Exercise details: Please rewrite the material below as a numbered list, starting at the line that has "Task: Click the Move node input port" and stopping after the line that has "Action: [x=102, y=343]", with blank lines dropped. Leave the pictures out of your answer.

Exercise data:
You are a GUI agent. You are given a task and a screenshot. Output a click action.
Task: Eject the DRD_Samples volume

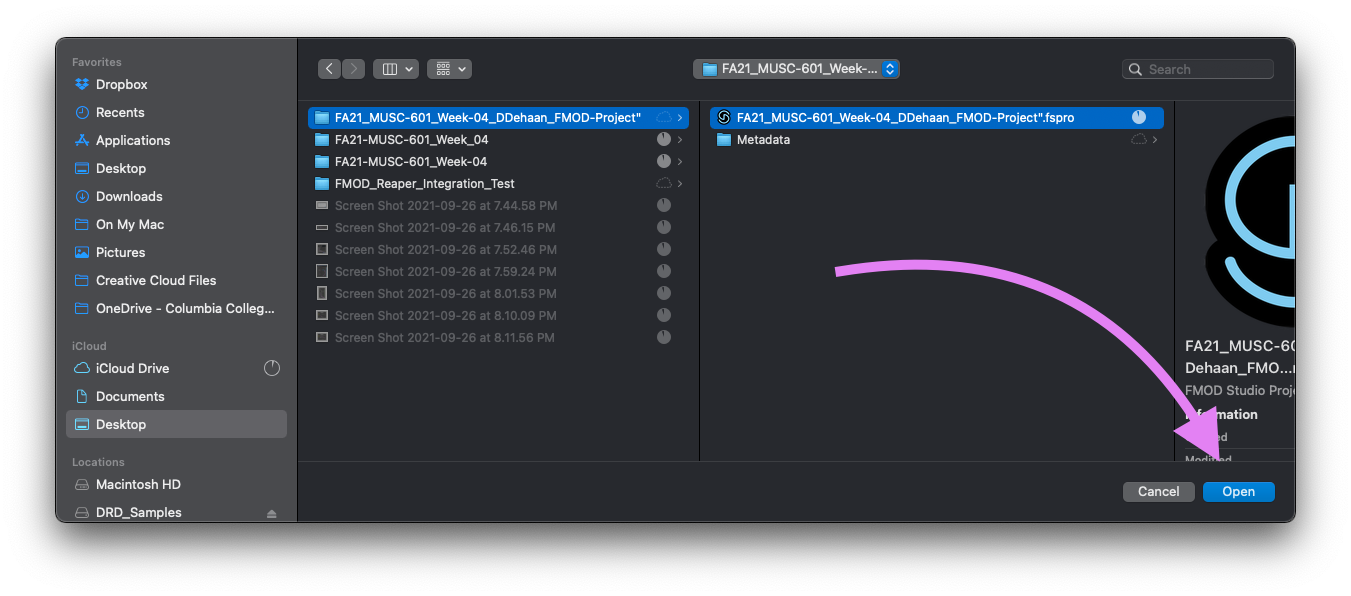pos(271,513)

==

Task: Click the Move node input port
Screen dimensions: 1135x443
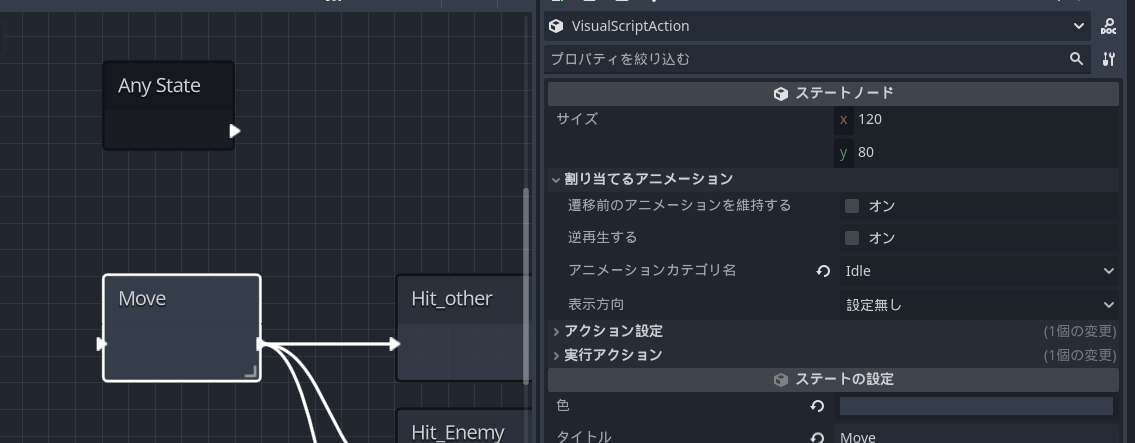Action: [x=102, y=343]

Solution to the exercise:
1. Task: Click the Move node input port
2. Screen dimensions: 1135x443
3. Action: [x=102, y=343]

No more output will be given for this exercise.